▸ Task description: Each line of the data that mentions the string "giải" needs to be identified and copied.

▸ Source information:
☆ ☆ ☆ ☆ ☆ ☆ ☆
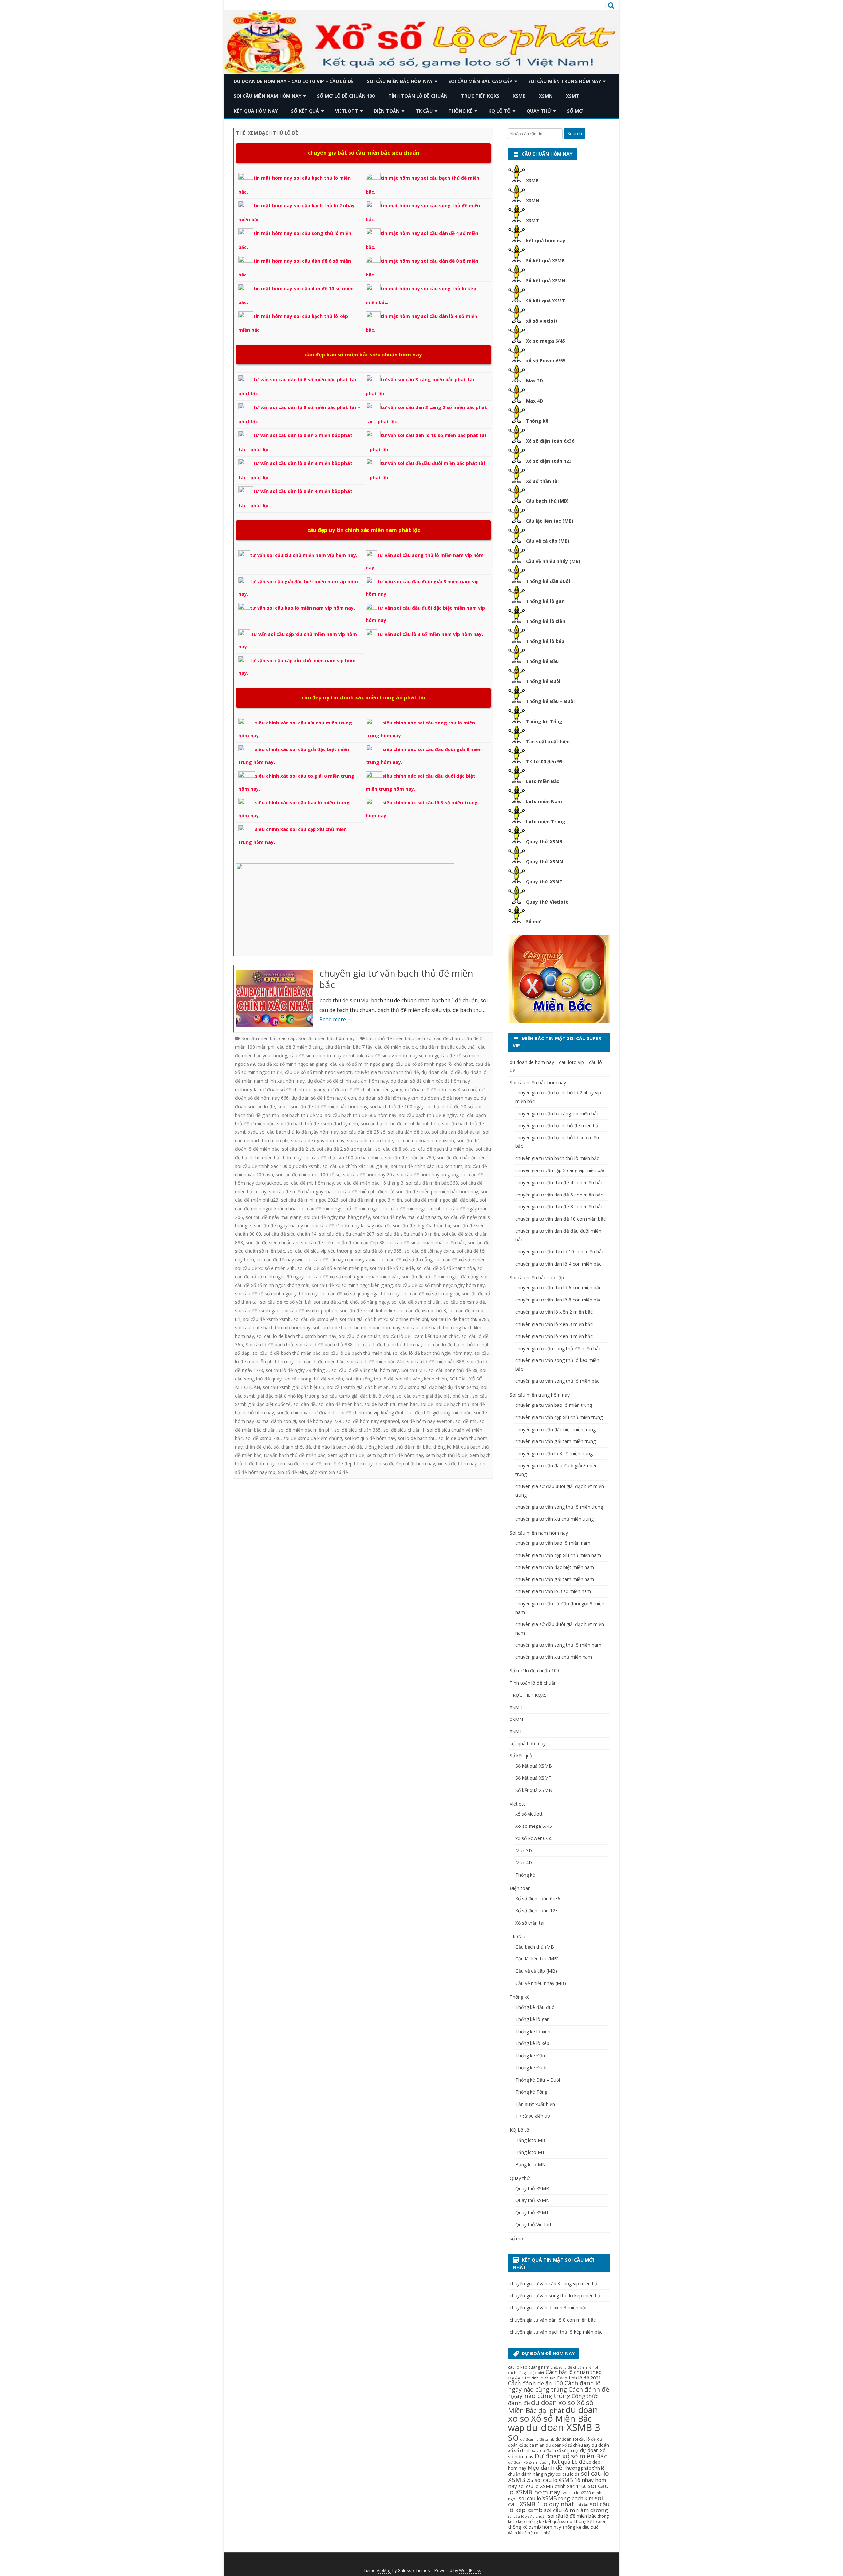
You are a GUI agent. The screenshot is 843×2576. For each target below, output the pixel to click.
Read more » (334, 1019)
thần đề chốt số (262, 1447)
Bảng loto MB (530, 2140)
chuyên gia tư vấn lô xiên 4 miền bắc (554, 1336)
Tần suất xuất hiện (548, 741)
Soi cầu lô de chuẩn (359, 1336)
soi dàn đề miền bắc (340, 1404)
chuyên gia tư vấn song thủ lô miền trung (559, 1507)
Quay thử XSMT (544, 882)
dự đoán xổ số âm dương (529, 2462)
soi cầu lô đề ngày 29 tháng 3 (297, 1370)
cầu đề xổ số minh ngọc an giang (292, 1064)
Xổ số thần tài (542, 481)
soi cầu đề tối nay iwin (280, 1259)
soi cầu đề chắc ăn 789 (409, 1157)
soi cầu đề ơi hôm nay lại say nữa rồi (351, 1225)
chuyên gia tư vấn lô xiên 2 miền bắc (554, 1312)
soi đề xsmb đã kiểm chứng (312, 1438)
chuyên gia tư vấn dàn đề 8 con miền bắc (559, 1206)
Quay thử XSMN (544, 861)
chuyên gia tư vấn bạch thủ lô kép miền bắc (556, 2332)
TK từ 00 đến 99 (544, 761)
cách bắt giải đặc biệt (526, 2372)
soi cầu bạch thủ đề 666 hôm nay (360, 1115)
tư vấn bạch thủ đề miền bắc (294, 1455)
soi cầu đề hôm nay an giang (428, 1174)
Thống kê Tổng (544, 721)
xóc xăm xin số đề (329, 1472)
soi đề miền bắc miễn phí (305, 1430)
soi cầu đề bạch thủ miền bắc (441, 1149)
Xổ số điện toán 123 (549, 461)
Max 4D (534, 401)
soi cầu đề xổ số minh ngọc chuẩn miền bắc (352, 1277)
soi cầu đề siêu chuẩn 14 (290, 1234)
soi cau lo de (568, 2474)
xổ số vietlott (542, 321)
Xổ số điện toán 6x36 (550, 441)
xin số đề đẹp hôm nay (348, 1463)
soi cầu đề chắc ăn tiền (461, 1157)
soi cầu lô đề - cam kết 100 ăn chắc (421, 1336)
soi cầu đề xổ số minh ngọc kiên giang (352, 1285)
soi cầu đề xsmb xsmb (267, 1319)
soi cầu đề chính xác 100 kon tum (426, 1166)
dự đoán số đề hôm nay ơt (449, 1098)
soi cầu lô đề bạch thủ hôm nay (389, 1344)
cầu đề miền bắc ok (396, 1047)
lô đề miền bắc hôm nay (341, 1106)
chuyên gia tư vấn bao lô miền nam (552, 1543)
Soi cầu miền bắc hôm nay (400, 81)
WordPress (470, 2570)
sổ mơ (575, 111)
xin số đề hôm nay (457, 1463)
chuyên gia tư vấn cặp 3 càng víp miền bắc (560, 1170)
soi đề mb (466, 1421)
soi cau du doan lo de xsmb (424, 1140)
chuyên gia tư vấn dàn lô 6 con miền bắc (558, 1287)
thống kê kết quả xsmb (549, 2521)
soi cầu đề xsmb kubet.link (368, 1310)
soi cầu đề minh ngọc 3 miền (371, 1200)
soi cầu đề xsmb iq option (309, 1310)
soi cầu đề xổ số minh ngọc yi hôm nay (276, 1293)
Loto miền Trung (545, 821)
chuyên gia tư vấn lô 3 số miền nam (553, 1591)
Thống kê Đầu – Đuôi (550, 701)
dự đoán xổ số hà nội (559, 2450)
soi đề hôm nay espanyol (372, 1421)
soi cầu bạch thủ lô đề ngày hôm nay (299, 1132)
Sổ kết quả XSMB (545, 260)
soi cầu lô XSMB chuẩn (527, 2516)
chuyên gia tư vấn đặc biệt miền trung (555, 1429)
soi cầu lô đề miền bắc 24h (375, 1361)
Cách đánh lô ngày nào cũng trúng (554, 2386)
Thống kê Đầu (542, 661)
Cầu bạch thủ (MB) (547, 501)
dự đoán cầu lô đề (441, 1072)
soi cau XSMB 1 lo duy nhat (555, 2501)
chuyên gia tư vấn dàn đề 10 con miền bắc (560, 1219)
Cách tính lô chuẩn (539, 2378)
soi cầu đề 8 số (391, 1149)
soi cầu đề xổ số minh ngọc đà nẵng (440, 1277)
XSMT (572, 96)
☆ ☆ ☆ ☆ ☆ ☆ ☆
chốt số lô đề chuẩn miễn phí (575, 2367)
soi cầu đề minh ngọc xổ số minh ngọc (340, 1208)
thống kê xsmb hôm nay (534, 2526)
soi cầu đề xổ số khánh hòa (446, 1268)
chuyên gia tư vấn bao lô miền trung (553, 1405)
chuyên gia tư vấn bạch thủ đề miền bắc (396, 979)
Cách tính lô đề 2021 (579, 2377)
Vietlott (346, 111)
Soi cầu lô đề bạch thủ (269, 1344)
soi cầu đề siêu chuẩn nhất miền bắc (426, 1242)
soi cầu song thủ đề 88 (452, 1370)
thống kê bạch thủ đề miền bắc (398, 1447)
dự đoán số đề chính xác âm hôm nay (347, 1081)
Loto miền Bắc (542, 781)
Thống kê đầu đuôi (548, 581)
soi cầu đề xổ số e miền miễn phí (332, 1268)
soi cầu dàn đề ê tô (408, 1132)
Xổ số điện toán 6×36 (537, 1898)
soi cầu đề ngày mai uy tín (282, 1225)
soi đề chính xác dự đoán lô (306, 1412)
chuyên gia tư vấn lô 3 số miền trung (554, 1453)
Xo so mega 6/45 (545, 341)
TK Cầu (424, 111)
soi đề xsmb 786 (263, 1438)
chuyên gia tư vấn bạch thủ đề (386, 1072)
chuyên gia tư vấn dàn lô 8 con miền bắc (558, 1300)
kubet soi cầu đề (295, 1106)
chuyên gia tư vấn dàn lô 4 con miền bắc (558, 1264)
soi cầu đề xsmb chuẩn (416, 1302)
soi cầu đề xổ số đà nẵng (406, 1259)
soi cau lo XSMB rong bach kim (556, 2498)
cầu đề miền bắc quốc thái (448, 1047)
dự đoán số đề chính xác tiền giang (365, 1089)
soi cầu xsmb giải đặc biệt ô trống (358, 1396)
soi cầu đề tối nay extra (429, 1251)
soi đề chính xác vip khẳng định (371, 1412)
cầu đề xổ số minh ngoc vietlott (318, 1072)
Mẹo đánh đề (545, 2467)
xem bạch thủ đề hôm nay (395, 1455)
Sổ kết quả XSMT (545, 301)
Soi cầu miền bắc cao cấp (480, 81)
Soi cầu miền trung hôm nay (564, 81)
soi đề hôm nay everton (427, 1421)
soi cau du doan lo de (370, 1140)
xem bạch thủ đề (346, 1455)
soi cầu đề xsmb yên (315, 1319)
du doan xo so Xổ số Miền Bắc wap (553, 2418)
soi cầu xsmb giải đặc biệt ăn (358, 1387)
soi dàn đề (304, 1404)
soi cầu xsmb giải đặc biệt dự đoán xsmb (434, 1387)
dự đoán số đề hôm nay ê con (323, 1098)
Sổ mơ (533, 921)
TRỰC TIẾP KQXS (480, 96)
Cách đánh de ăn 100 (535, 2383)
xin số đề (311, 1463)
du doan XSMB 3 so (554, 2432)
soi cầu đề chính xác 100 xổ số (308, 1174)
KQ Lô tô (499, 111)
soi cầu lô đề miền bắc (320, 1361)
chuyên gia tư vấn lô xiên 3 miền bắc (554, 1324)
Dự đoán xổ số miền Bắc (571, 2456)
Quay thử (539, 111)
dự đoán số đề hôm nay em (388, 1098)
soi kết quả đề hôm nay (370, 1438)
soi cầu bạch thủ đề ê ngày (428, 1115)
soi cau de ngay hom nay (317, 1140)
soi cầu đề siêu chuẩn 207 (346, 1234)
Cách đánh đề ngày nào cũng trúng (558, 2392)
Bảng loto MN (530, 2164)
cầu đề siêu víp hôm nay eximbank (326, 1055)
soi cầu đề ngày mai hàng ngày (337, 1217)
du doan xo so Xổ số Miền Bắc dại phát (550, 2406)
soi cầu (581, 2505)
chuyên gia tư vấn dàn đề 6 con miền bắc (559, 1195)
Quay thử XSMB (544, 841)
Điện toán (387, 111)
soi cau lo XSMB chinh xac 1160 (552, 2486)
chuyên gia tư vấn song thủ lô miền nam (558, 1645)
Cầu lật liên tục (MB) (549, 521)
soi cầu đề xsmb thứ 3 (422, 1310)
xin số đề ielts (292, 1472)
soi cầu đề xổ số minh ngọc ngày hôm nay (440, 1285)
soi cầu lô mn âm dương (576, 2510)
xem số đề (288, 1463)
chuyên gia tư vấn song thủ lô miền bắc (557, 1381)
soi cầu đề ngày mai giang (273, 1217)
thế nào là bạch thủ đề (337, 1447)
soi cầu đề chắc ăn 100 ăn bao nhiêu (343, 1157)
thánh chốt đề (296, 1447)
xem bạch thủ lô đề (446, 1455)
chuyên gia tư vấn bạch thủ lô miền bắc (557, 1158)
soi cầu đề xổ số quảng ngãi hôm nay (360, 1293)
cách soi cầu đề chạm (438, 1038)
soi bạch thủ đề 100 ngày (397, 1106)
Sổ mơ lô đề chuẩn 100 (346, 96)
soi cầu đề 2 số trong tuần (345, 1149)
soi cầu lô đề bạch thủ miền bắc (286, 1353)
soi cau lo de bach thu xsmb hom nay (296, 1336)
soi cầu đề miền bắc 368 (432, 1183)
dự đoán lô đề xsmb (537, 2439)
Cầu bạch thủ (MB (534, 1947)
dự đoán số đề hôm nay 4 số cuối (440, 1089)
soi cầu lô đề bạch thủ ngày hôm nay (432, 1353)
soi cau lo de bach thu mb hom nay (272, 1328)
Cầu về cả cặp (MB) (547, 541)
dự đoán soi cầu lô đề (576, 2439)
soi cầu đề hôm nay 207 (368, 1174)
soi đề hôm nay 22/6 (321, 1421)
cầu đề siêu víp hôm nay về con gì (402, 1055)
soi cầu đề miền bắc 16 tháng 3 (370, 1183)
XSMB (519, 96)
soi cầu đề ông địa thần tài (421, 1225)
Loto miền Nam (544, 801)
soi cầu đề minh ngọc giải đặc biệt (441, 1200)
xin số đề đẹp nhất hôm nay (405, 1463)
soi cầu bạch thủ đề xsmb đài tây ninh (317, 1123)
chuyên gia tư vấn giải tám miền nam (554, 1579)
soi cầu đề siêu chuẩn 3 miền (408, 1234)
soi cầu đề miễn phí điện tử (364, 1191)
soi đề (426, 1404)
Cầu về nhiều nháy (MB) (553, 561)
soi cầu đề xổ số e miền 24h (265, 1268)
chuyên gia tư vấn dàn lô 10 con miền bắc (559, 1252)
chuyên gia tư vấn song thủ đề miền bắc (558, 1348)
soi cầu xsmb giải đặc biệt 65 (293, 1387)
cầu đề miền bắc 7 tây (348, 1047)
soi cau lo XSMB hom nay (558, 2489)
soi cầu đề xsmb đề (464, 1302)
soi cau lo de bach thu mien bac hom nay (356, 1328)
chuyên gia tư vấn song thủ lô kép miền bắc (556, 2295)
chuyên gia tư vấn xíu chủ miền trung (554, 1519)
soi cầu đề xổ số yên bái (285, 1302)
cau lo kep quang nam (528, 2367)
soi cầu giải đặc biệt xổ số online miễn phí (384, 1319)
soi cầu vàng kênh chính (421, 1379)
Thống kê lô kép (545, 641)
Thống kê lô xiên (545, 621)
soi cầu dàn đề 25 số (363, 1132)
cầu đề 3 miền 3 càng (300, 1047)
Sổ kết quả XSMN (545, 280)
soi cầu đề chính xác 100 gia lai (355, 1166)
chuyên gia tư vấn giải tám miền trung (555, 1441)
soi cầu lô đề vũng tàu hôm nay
☆ ☆ ☆ ☆ ☆ ☆ ☆
▸ Answer to this exercise:
cách bắt giải đặc biệt (526, 2372)
soi cầu xsmb giải đặc biệt ô trống (358, 1396)
soi cầu xsmb giải đặc biệt ăn (358, 1387)
soi cầu xsmb giải đặc biệt dự đoán xsmb (434, 1387)
soi cầu đề minh ngọc giải đặc biệt (441, 1200)
chuyên gia tư vấn giải tám miền nam (554, 1579)
soi cầu xsmb giải đặc biệt 65 (293, 1387)
soi cầu giải đặc biệt xổ số online miễn phí (384, 1319)
chuyên gia tư vấn giải tám miền trung (555, 1441)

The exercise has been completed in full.